Dan Goncharoff thegonch at GMAIL.COM
Tue Jun 28 00:29:50 UTC 2011


The way I think of a rule, it can't start with the words "in general".
Perhaps your notion of a rule is less strict than mine?

My approach to this is heavily influenced by years of explaining English to
German speakers. In German, rules are rules. For example, if memory serves,
there are only three German words that violate pronunciation rules, and only
one of them is common, the word for snow.
DanG


On Mon, Jun 27, 2011 at 8:17 PM, Wilson Gray <hwgray at gmail.com> wrote:

> ---------------------- Information from the mail header
> -----------------------
> Sender:       American Dialect Society <ADS-L at LISTSERV.UGA.EDU>
> Poster:       Wilson Gray <hwgray at GMAIL.COM>
> Subject:      Re: "Not once but twice" triggers subj-aux inversion?
>
> -------------------------------------------------------------------------------
>
> On Mon, Jun 27, 2011 at 3:50 PM, Dan Goncharoff <thegonch at gmail.com>
> wrote:
> >
> > Sorry, I just don't get it. If someone is trying to say that usually the
> > "subj-aux inversion" is associated with negative adverbials, I can buy
> that.
> >
> > If someone is trying to say that it is wrong to change word order to make
> a
> > point, to add emphasis, even to just sound poetic (or pretentious), I
> have
> > to disagree. It's is one of the great joys of English that we are not
> stuck
> > with a lot of rules for word order.
>
> I agree.
>
> But we *do* have a lot of rules restricting possible word-order. If we
> didn't, then there would be nothing of interest having to do with
> word-order.
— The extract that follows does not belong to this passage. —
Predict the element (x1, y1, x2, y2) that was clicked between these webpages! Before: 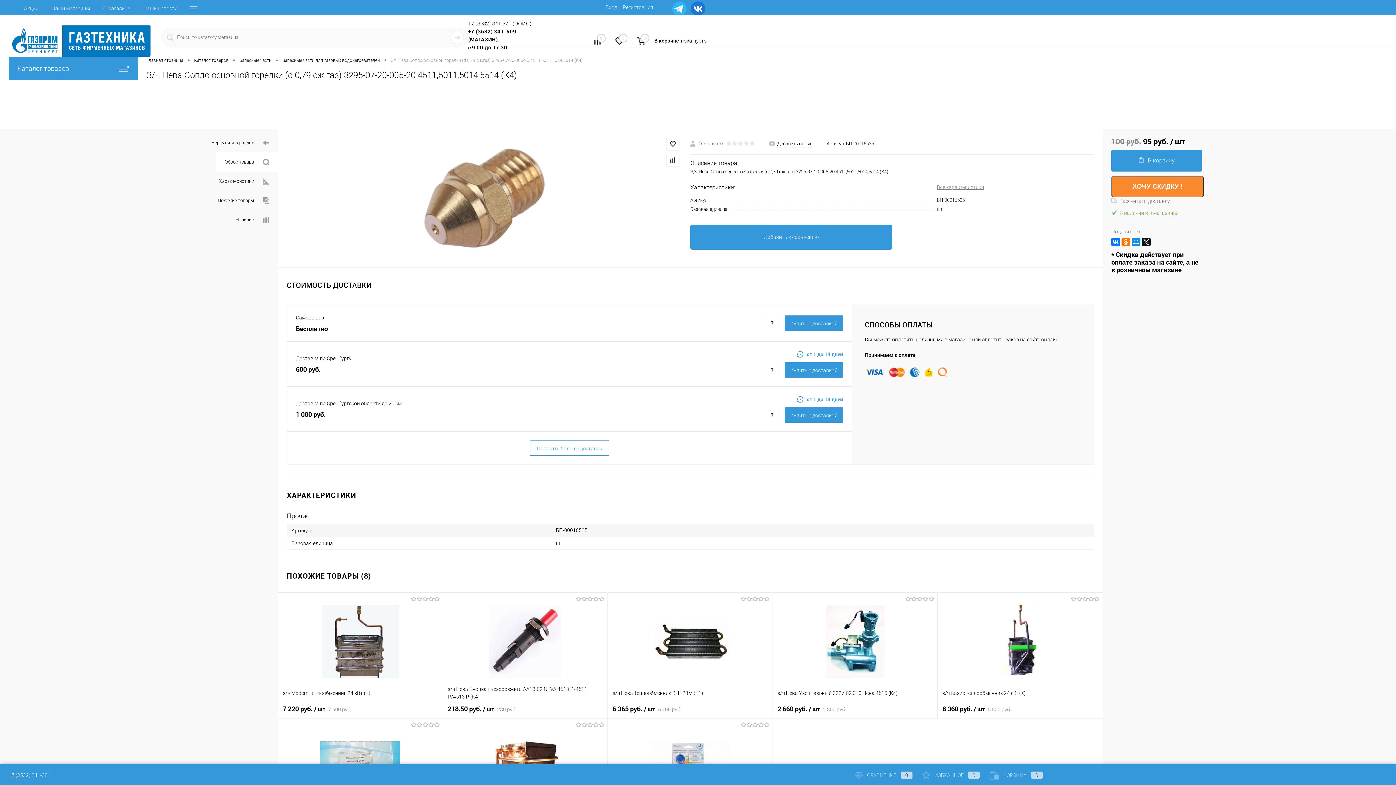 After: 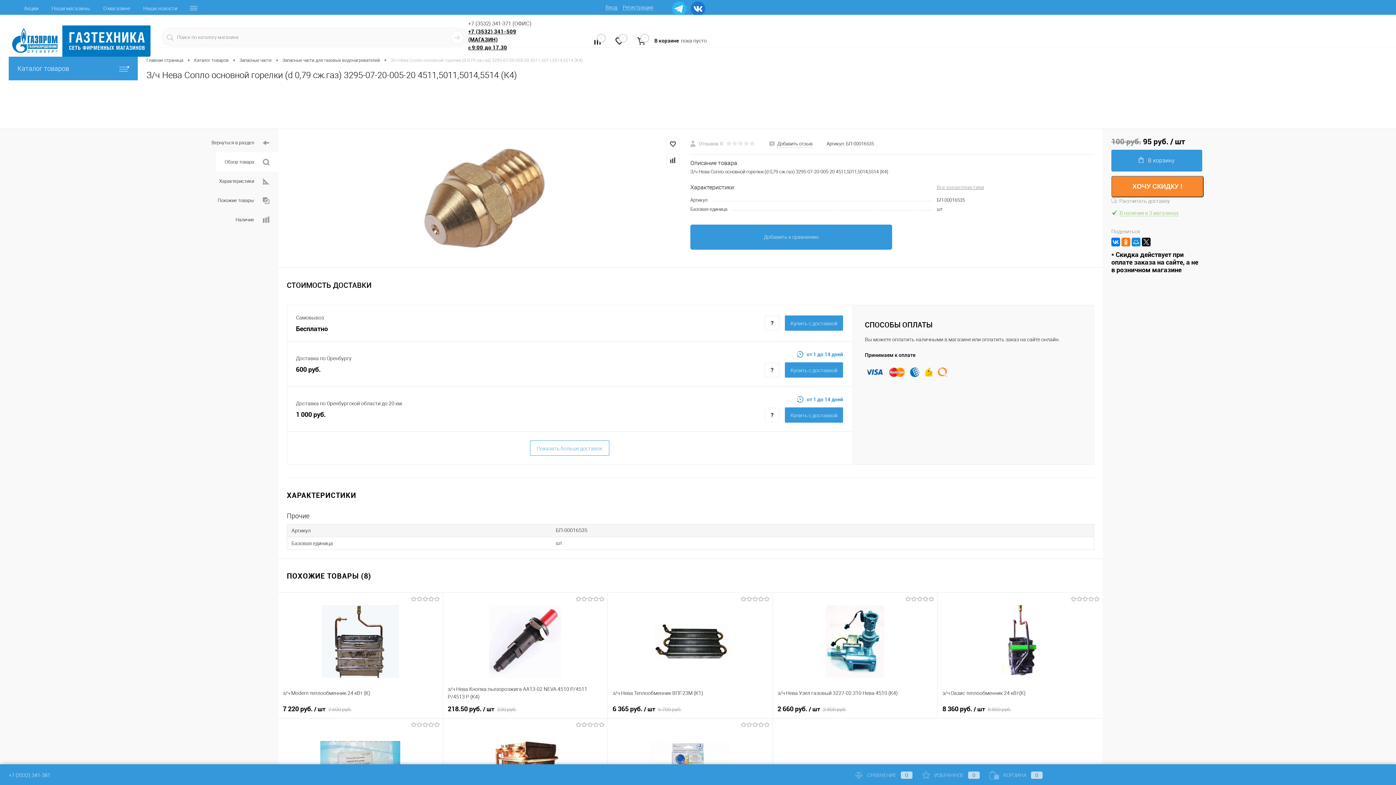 Action: label: 0 bbox: (586, 33, 608, 50)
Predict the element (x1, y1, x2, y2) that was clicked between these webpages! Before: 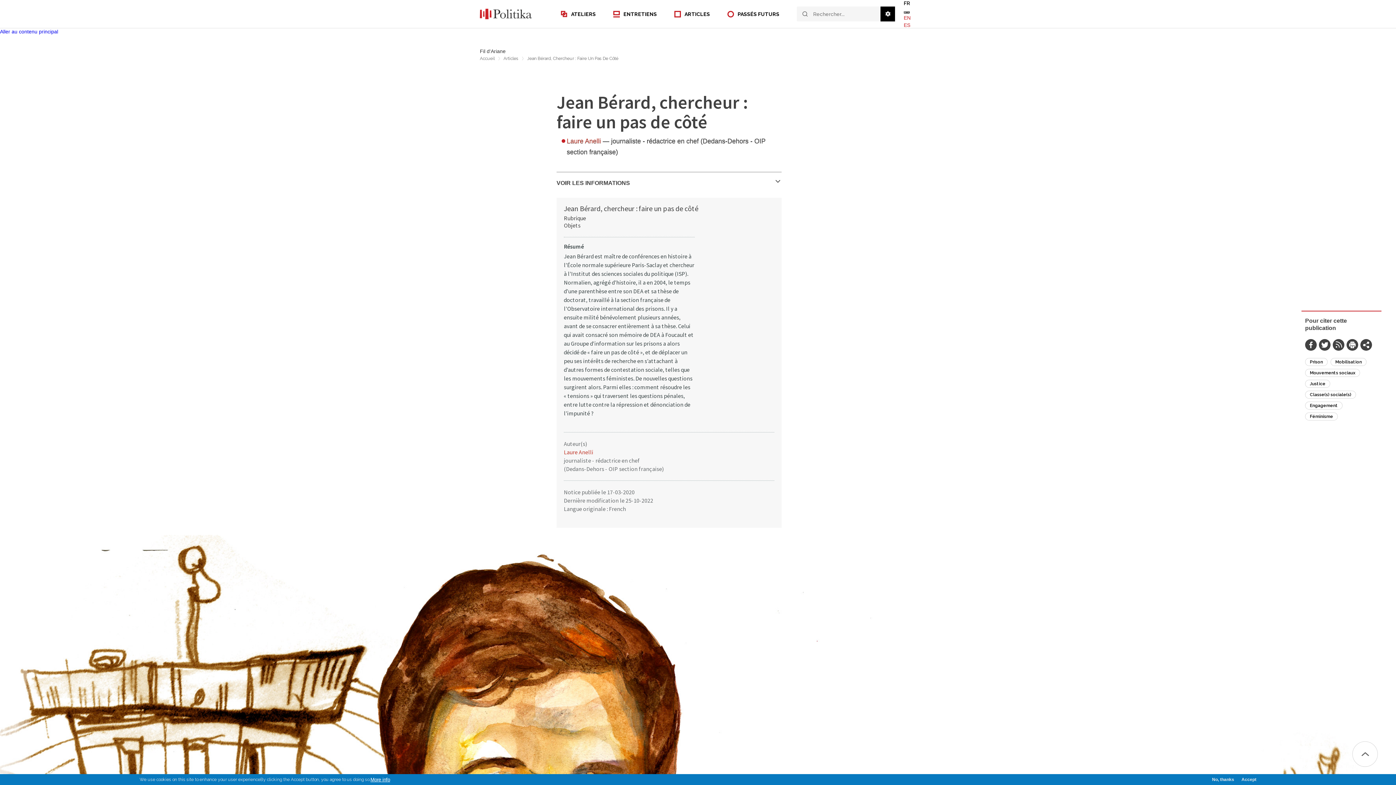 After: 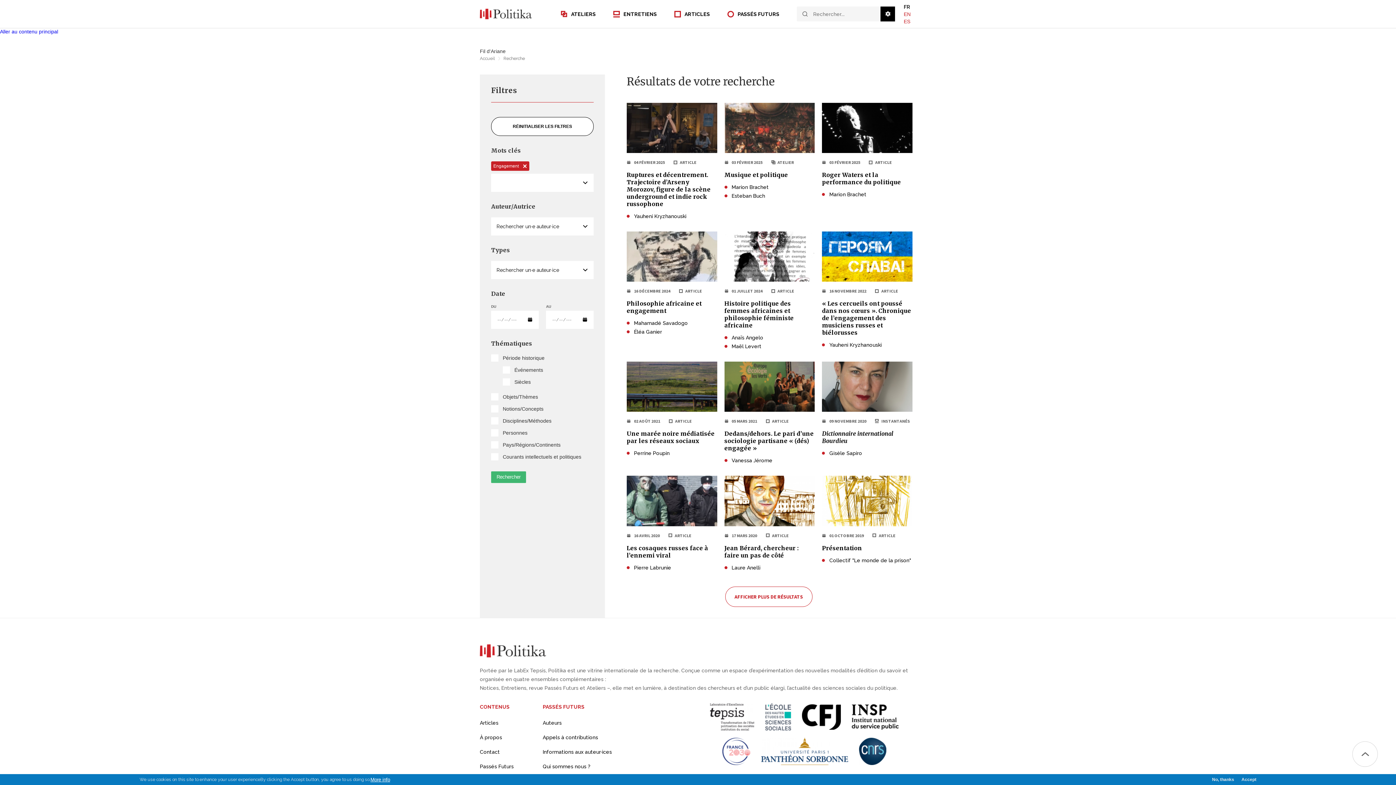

A change in word-order couldn't be emphatic, poetic,
> pretentious or whatever, because it's not possible for there to be a
> change, unless there's a rules that says, "In general, you can do only
> X. For if, instead, you do Y, people are going to consider you to be
> pretentiously emphatic, emphatically pretentious, or whatever."
>
> --
> -Wilson
> -----
> All say, "How hard it is that we have to die!"---a strange complaint
> to come from the mouths of people who have had to live.